Written By ESR News Blog Editor Thomas Ahearn
With millions of college students soon heading to campuses across the United States to attend school, the Better Business Bureau (BBB) is offering seven tips that these young adults can use to help protect themselves from identity theft and other types of fraud while away on campus.
“Identity theft can affect penniless students as much or more than their parents,” Michelle L. Corey, St. Louis BBB President and CEO, stated in a news release. “By establishing good habits for monitoring and detecting fraud, students can establish healthy financial habits for the rest of their lives.”
Younger adults are susceptible to identity theft. The Federal Trade Commission (FTC) Annual Summary of Consumer Complaints revealed 15,226 identity theft complaints from people 19 or under and 48,697 identity theft complaints from those age 20 to 29, making up 25 percent of all identity theft complaints.
A study by Javelin Strategy and Research found identity theft committed against people aged 18 to 24 took the longest to detect – 132 days on average – compared to other age groups while the average cost of losses to this age group – $1,156 – was about five times more than amounts lost by other age groups.
BBB recommends that college students take the following seven steps to fight identity theft on campus:
- 1) School mailboxes are not always secure and often can be accessed easily in a dorm or apartment. To combat identity theft, have sensitive mail sent to a permanent address, such as a parent’s home or a post office box.
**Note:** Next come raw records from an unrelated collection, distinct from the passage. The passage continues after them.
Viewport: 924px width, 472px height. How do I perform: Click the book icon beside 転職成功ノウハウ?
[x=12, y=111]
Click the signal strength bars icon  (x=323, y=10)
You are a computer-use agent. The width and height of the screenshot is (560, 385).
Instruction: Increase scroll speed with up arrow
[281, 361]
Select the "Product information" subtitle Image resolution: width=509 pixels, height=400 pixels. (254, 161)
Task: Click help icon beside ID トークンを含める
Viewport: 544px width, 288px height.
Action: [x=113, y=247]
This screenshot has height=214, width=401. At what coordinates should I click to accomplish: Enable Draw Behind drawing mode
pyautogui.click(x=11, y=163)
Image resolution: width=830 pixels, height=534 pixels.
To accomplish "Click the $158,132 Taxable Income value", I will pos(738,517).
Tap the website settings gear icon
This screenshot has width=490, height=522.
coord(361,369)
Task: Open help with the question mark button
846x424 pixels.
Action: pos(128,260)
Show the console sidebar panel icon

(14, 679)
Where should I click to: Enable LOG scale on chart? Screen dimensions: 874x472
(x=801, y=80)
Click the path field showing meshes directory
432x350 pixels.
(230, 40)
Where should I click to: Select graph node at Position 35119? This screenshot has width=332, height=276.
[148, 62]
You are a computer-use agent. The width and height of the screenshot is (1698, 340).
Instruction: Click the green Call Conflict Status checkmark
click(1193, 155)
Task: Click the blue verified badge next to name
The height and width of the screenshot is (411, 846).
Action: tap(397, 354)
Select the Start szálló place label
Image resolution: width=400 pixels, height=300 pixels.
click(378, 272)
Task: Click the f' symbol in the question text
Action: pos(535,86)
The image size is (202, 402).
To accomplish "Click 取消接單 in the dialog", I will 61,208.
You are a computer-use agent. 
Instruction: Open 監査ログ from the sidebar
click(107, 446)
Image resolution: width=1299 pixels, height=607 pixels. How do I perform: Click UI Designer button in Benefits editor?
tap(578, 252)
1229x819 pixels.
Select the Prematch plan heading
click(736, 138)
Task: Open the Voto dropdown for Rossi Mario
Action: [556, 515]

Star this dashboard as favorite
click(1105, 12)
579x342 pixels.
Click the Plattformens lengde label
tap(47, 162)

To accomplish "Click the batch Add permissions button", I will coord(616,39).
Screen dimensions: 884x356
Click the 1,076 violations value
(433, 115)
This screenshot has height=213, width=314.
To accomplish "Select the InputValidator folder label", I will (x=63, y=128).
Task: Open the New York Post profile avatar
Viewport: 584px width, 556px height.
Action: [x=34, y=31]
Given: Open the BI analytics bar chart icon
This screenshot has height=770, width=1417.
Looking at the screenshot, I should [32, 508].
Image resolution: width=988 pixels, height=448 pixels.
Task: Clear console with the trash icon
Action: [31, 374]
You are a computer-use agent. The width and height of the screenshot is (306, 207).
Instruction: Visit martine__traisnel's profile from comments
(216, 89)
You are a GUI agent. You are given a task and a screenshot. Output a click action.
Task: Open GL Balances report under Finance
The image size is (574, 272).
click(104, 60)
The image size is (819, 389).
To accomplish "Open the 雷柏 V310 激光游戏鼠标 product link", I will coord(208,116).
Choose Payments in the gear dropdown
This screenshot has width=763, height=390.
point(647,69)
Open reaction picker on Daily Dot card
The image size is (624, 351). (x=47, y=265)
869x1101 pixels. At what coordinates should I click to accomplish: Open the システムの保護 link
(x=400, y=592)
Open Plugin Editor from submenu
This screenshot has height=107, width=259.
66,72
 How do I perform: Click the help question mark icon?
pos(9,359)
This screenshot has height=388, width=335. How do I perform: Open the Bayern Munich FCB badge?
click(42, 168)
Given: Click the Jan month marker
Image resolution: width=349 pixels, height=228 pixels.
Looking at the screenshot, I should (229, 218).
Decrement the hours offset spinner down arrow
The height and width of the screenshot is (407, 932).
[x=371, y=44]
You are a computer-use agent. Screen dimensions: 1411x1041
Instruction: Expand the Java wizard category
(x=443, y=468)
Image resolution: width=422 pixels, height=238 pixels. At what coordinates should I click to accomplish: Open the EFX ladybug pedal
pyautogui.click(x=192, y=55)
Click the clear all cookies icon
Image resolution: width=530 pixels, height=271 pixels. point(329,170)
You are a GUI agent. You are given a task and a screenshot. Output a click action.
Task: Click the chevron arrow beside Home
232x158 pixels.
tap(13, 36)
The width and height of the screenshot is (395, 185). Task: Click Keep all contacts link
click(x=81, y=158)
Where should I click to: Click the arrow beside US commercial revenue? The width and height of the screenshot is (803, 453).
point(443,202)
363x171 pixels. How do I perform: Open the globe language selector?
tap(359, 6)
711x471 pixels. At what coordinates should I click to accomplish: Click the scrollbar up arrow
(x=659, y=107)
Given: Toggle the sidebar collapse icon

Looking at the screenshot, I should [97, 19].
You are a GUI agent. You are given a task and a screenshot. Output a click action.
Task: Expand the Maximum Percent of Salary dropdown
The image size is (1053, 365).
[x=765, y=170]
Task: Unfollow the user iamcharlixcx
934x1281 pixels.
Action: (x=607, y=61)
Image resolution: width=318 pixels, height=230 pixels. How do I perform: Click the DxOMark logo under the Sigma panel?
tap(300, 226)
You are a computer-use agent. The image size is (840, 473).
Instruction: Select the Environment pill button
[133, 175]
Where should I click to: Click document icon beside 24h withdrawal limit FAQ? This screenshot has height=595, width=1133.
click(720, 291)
- 2) Important documents such as Social Security card, passport, and bank and credit card statements should be stored under lock and key. Shred credit card offers any paper documents that have sensitive financial information rather than just tossing them out.
- 3) Never lend credit or debit cards to anyone, even if they are a friend. Just say no if a friend wants a cosigner for a loan or financing for items like a TV.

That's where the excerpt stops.